Shrinking, dominated civic space in Türkiye leading up to local elections

In countries where citizens have limited democratic participation possibilities, elections present rare and critical opportunities to exercise one’s right to participate in political life and impact the country’s future. Elections, however, are also times when one is confronted with the overwhelming cumulative impact of human rights restrictions that have chipped away civic space, democratic principles and institutions over time. Suddenly, one finds that civic space has drastically shrunk.

This is the picture in Türkiye ahead of the 31 March local elections. While these are local elections, they hold national significance since the results will be interpreted as an indication of the level of support for President Recep Tayyip Erdogan, the legitimacy of his actions and the strength of those who want to see democratic change.    

Civic space is an important aspect of open government, comprising a governance culture that promotes transparency, integrity, accountability, and stakeholder participation in support of democracy and growth, according to the Organisation for Economic Co-operation and Development (OECD). The global trend to restrict civic space is highly alarming; Civicus has found that the closure of civic space globally has resulted in the highest historic number of people living in closed countries.  

The detention of protesters is cited as a top violation of civic space, as documented over the past five years. This is alarming for all countries involved but more so and in a different way for countries where the erosion of civic space has continued over a long period, weakening institutional and individual voices whose role is to ensure checks and balances.   

Türkiye is one of the countries where civic space has been increasingly shrinking and weakening over the last decade, especially following the Gezi incidents in 2013, a wave of demonstrations initially to contest the urban development plan for Istanbul’s Taksim Gezi Park. The Civicus Monitor, which globally tracks civic space, ranks Türkiye 139th among 198 countries in its 2023 findings. A score of 27/100 marks Türkiye as a repressed country for civil society, a status that Türkiye has held since 2018.  

Restrictions on participation in the civic space have created significant obstacles for activists, journalists, human rights defenders, civil society organisations, including human rights organisations and unions, and political parties in Türkiye. Legislative restrictions on associative rights, anti-terror legislation, restrictions on access to internet sites, and prosecution of human rights defenders, journalists, opposition and dissident figures take a toll on the state of human rights. In addition, Türkiye’s commitment to its human rights obligations has substantially weakened, with an all-time low due to its withdrawal from the Istanbul Convention on Violence against Women through a presidential decree 2021. 

Türkiye issued bans to 150,000 websites in 2022, Türkiye’s Freedom of Expression Association (İFÖD) reported. These include web-based news outlets whose existence is critical in the face of the dominance of pro-government media. Committee to Protect Journalists revealed that 13 journalists were in prison in 2023, down from 40 in 2022.   

Influential political opposition leaders are in prison or under threat of imprisonment. The former leader of the People’s Democratic Party, Selahattin Demirtaş, has been in prison since 2016. The Grand Chamber of the European Court of Human Rights (ECtHR) called for his release, holding that his detention goes against “the very core of the concept of a democratic society”.

Source data

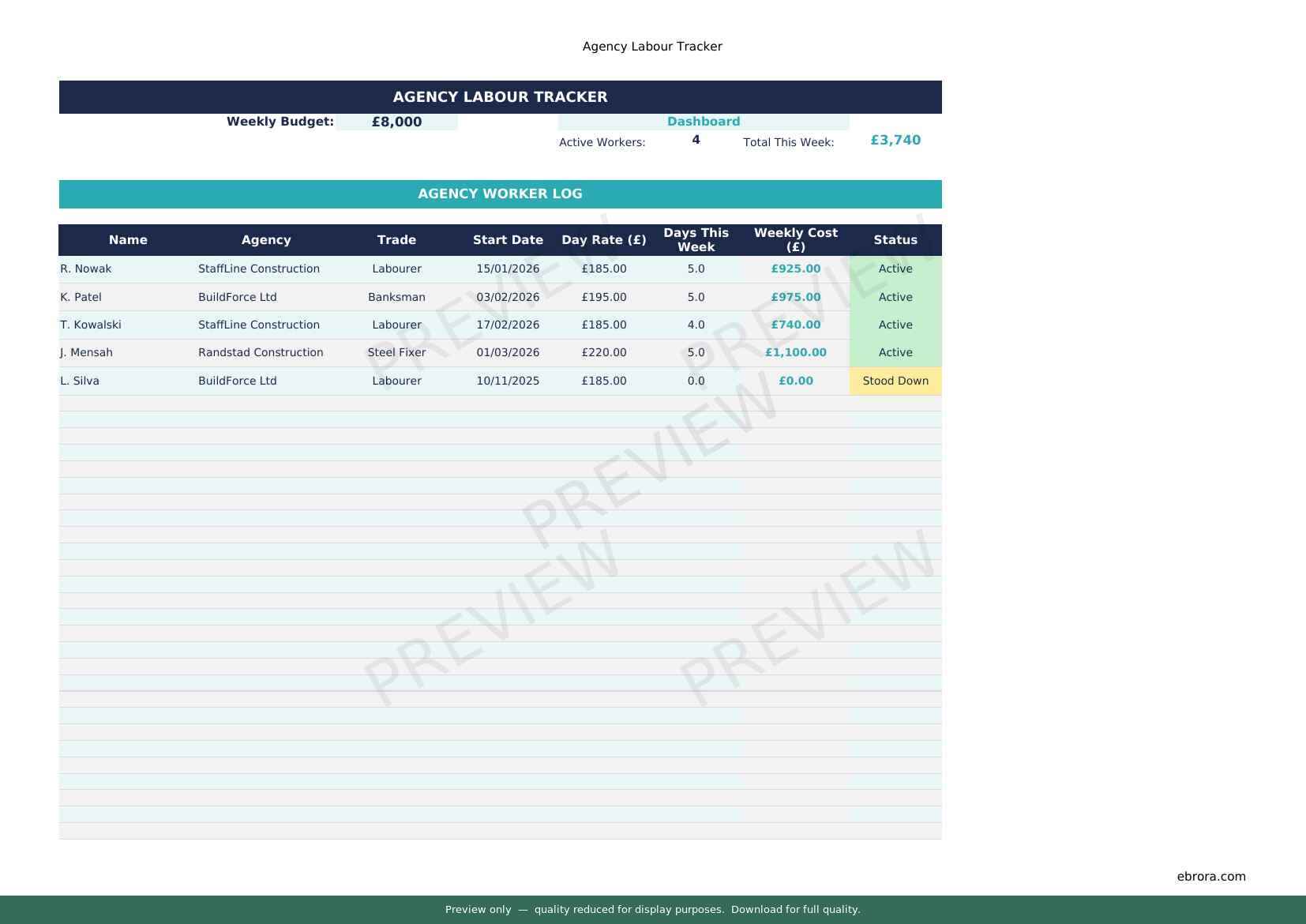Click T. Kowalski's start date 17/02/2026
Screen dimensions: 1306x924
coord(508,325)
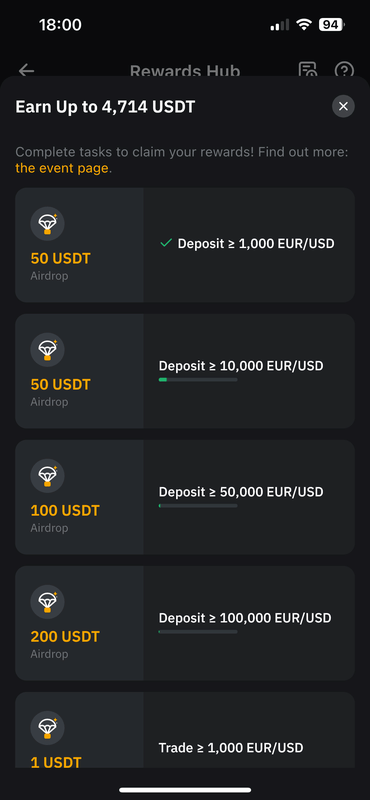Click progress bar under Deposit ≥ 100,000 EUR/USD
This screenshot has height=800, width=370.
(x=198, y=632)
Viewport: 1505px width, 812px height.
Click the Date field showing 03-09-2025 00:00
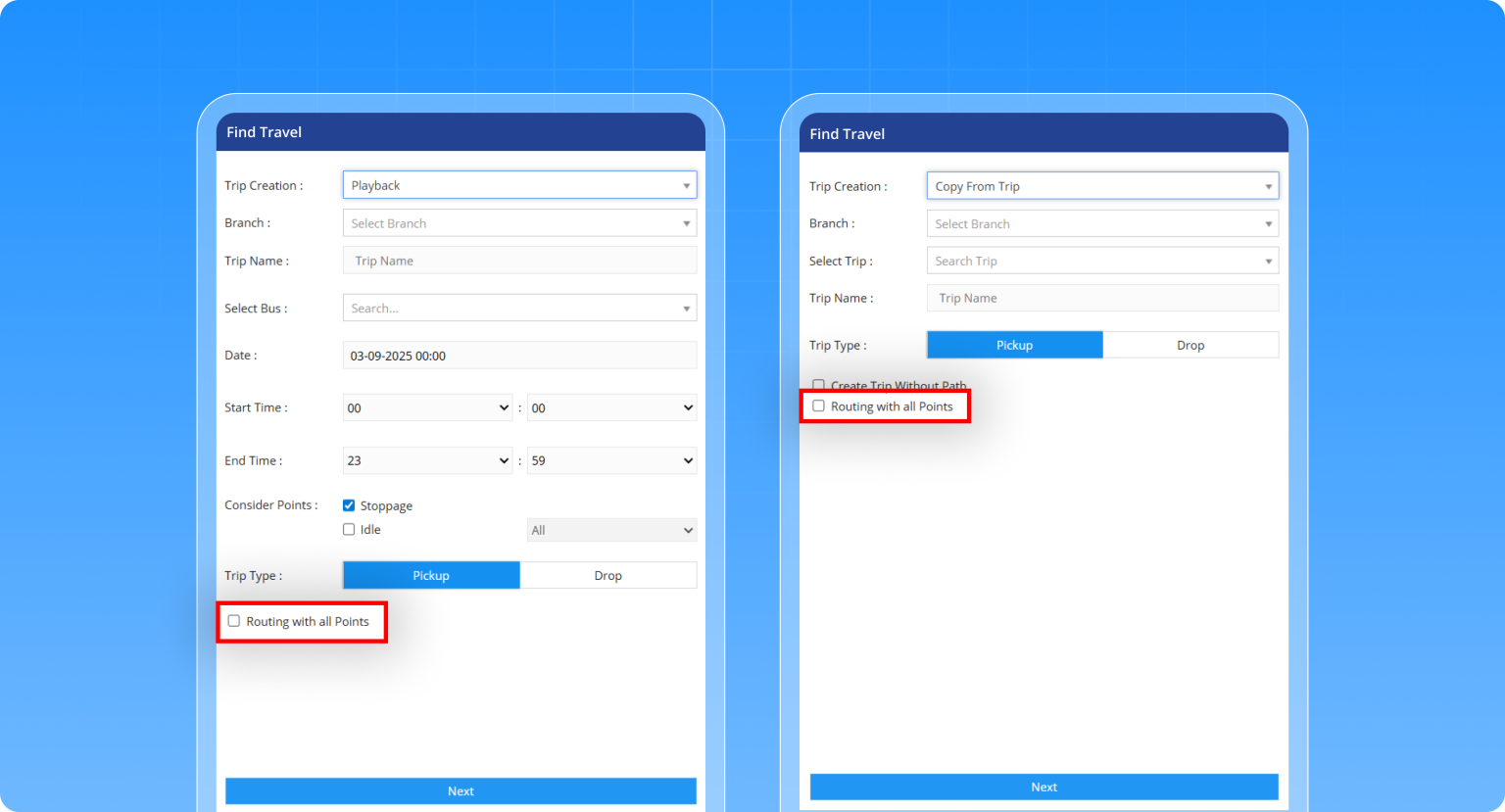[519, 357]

* SHORT PROBLEM
According to the article on civic space in Türkiye, where did the Civicus Monitor rank Türkiye in its 2023 findings? The data has no connection to the article on civic space in Türkiye.

* COMPLETE ANSWER
139th among 198 countries.